What you will do ::
1 – In the MEGAN6 metagenomics post, how large was the MEGAN6 file generated for a single sample?
2 – Continue the MEGAN6 metagenomics post, starting right after its final sentence.

Source text ::
====================

Metagenomics Annotation - P.generosa Water Samples with MEGAN6

After running DIAMOND BLASTx and MEGANIZER on these samples on 20190925 to assess taxonomy info, I began the analyses/visualization of this data with MEGAN6.

Initially, I tried to import all of the Meganized DAA files, but ran in to problems.

After running for an entire day, my hard drive ran out of space! Turns out, each of the MEGAN6 files generated are going to be HUGE:

Screencap showing 178GB MEGAN6 file size for a single sample

If each sample is going to generate a 178GB (or larger?) file, I tried to run this analysis directly on Gannet, as my computer’s HDD won’t have enough space.

Trying to process this on Gannet also failed, for multiple reasons. Firstly, we seemed to be having stability problems with Gannet during this analysis. Frequently, Gannet was shut off, interrupting analysis. This may have been due to bad batteries in the UPS that Gannet was connected to. Secondly, despite the interruptions, I also encountered a couple of I/O errors (i.e. data transfer issues).

Both of these were particularly annoying because the analysis took multiple days to run!

However, these issues may have ended up being serendipitous, as it led me to read deeper into the MEGAN community forum and get a better understanding of how MEGAN works; particularly how it handles paired end sequencing data.

====================

Given records ::
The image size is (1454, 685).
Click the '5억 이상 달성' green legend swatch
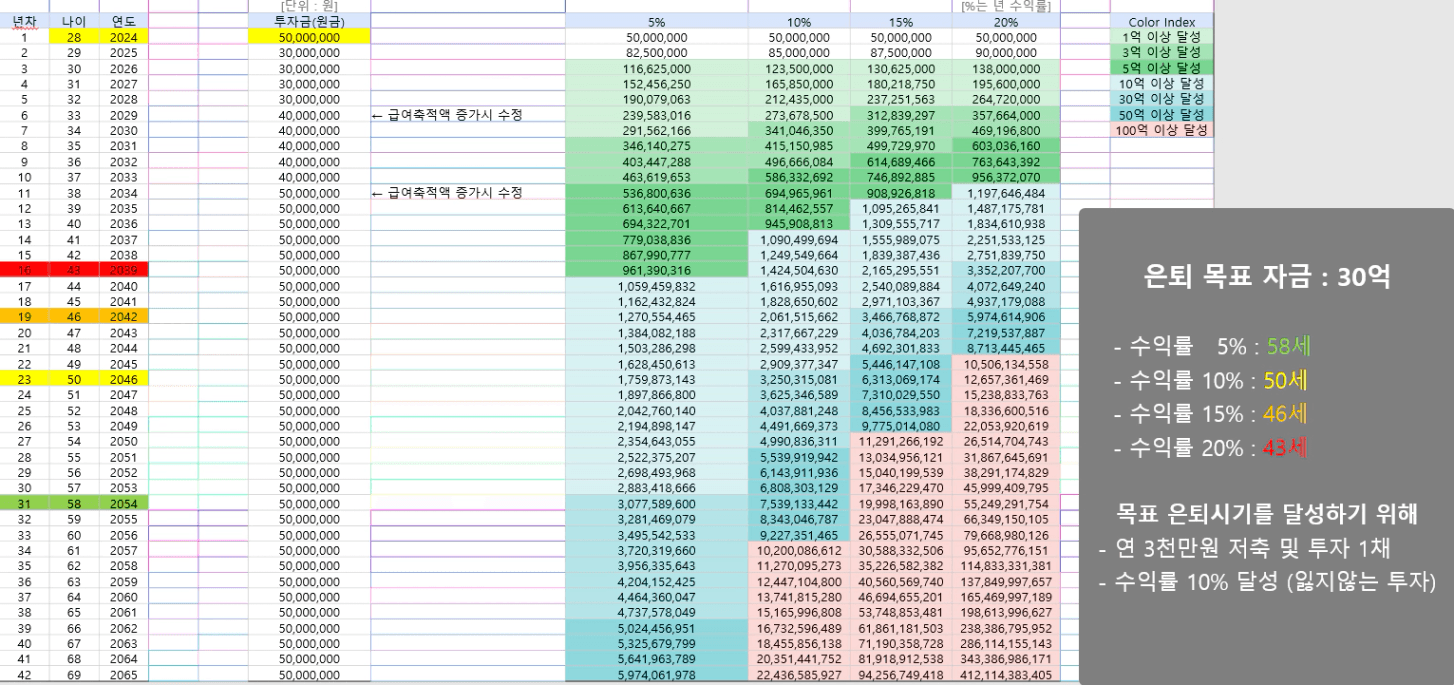pyautogui.click(x=1161, y=68)
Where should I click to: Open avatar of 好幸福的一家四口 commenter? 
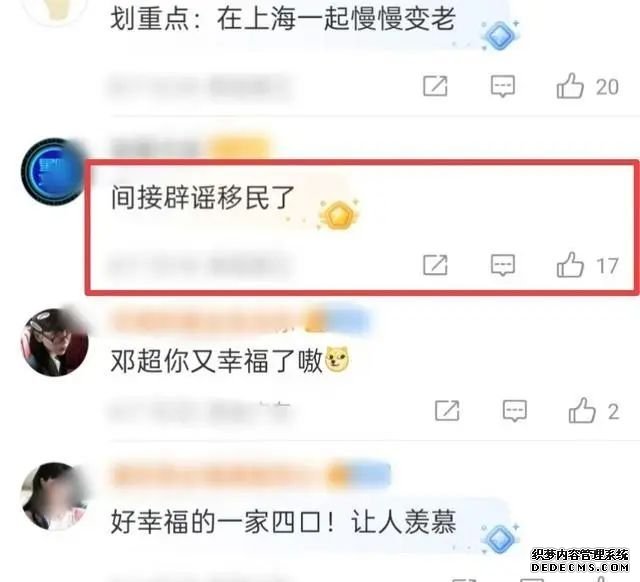click(55, 496)
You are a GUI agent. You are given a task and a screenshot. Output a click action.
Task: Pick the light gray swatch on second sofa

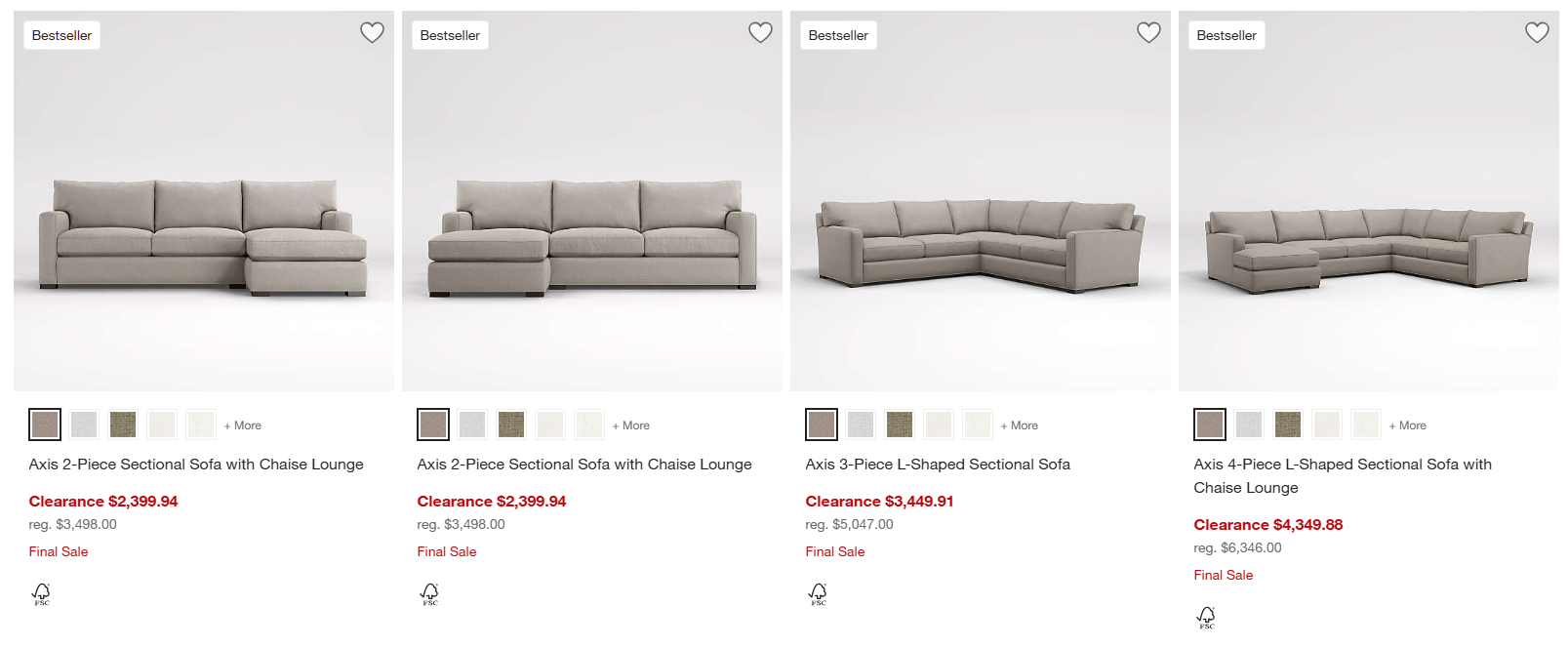coord(472,424)
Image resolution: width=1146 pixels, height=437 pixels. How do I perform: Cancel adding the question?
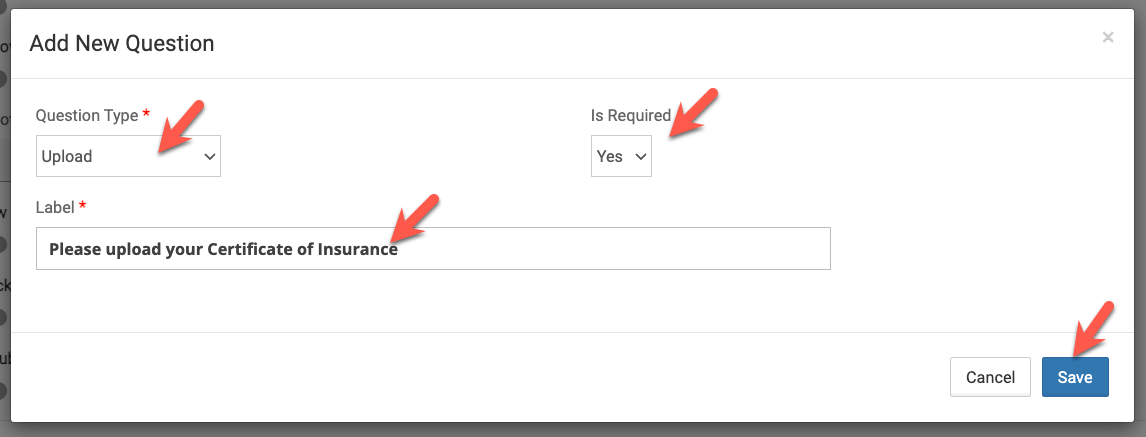[990, 377]
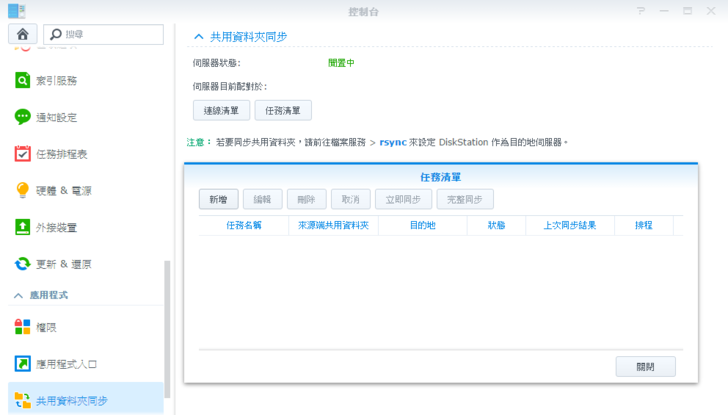Screen dimensions: 728x415
Task: Open 應用程式入口 in sidebar
Action: coord(66,364)
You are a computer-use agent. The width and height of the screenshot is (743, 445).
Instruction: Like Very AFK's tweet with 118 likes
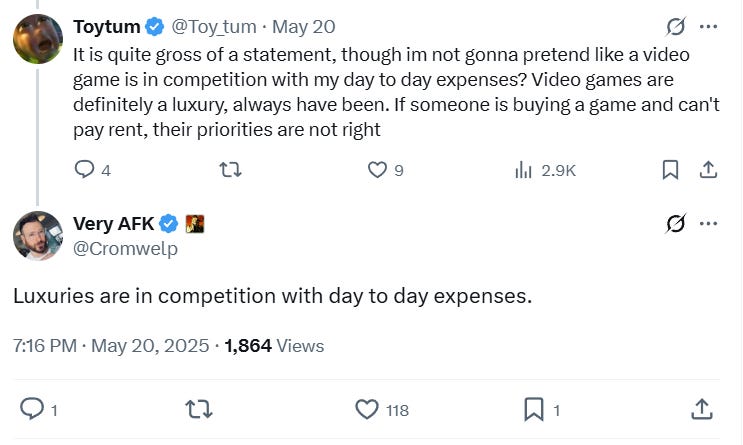(x=368, y=408)
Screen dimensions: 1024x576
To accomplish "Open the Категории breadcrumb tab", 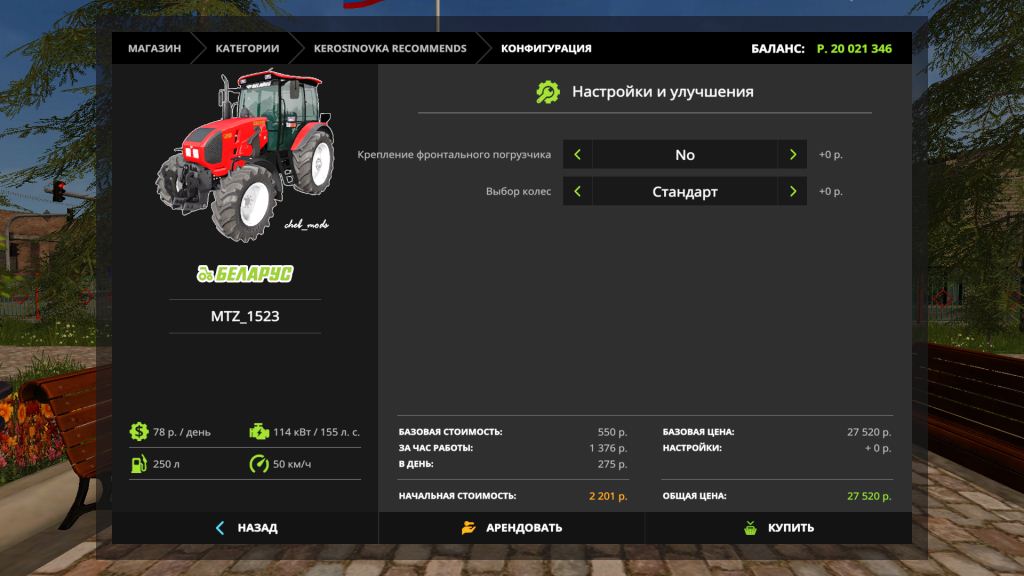I will (x=246, y=48).
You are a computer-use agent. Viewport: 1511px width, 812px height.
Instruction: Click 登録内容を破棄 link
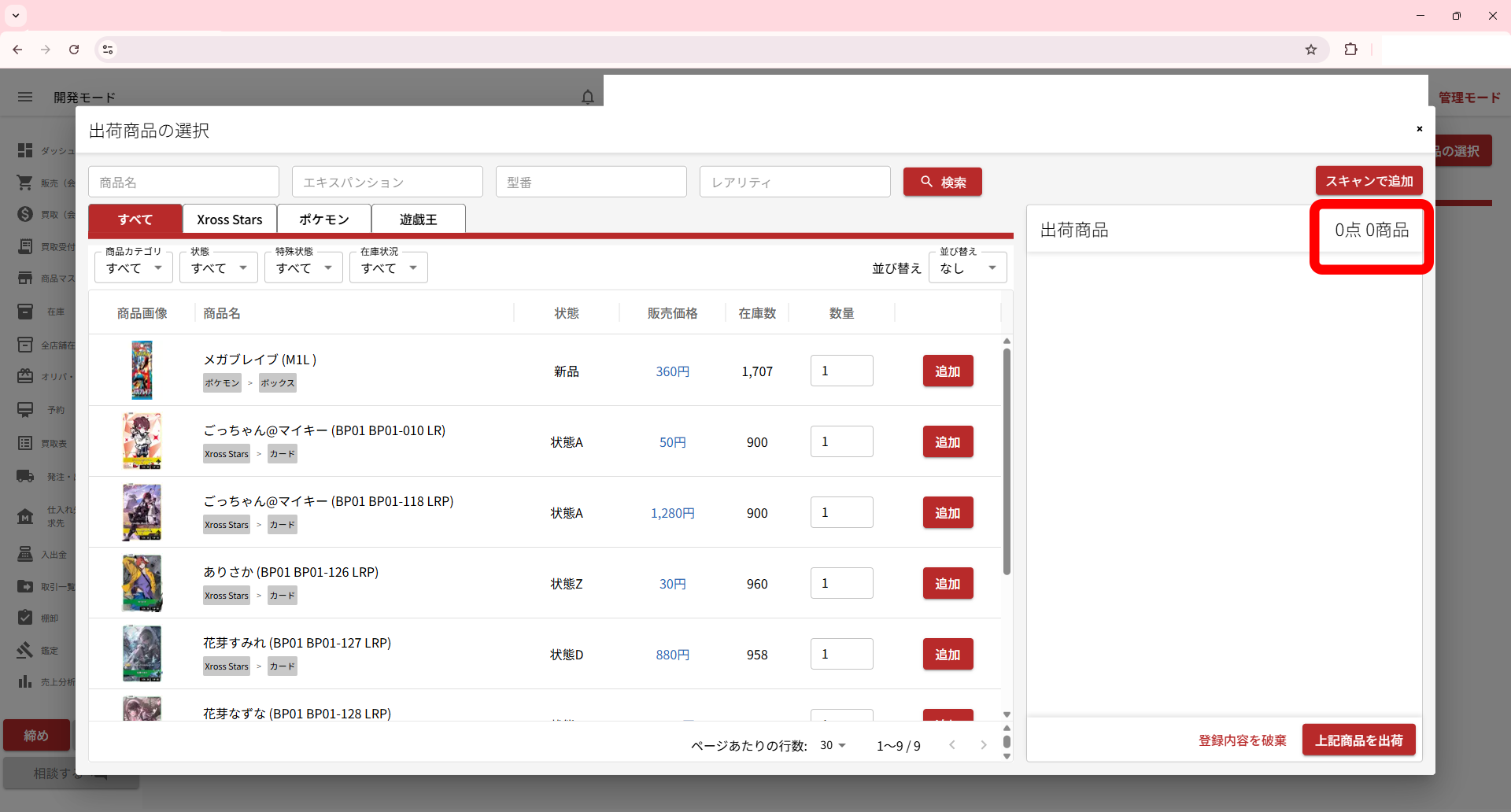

====================

Responses per task ::
1 – 178GB

2 –
As such, I determined only one pair (and only one pair) of Meganized DAA files should be imported and processed at a time. Each pair took ~2 - 3 days to generate the expected RMA6 file. Each RMA6 file was generally very large (~40GB), however, the MG3 RMA6 file is significantly smaller than the others (~24GB):

screencap of RMA6 file sizes

RMA6 files were generated using the “Import from BLAST”, selecting each pair of DAA files, and applying the default Naive LCA settings. Used the following mapping files:

Taxonomy: prot_acc2tax-Jul2019X1.abin

EggNog: acc2eggnog-Jul2019X.abin

InterPro2GO: acc2interpro-Jul2019X.abin

SEED: acc2seed-May2015XX.abin

Here’s how the sample names breakdown:

Sample Develomental Stage (days post-fertilization) pH Treatment
MG1 13 8.2
MG2 17 8.2
MG3 6 7.1
MG5 10 8.2
MG6 13 7.1
MG7 17 7.1


Output folder:

RMA6 files (NOTE: these are very large files!):

MEGAN6 “Import from BLAST” log file:

The process generates this type of visualization after an RMA6 file is created:

Screencap of example RMA6 visualization

Next up is to figure out how to compare samples/groups. Since I have separate RMA6 files for each sample, I believe that I can import all the RMA6 files at one time and then use the software to group/compare them.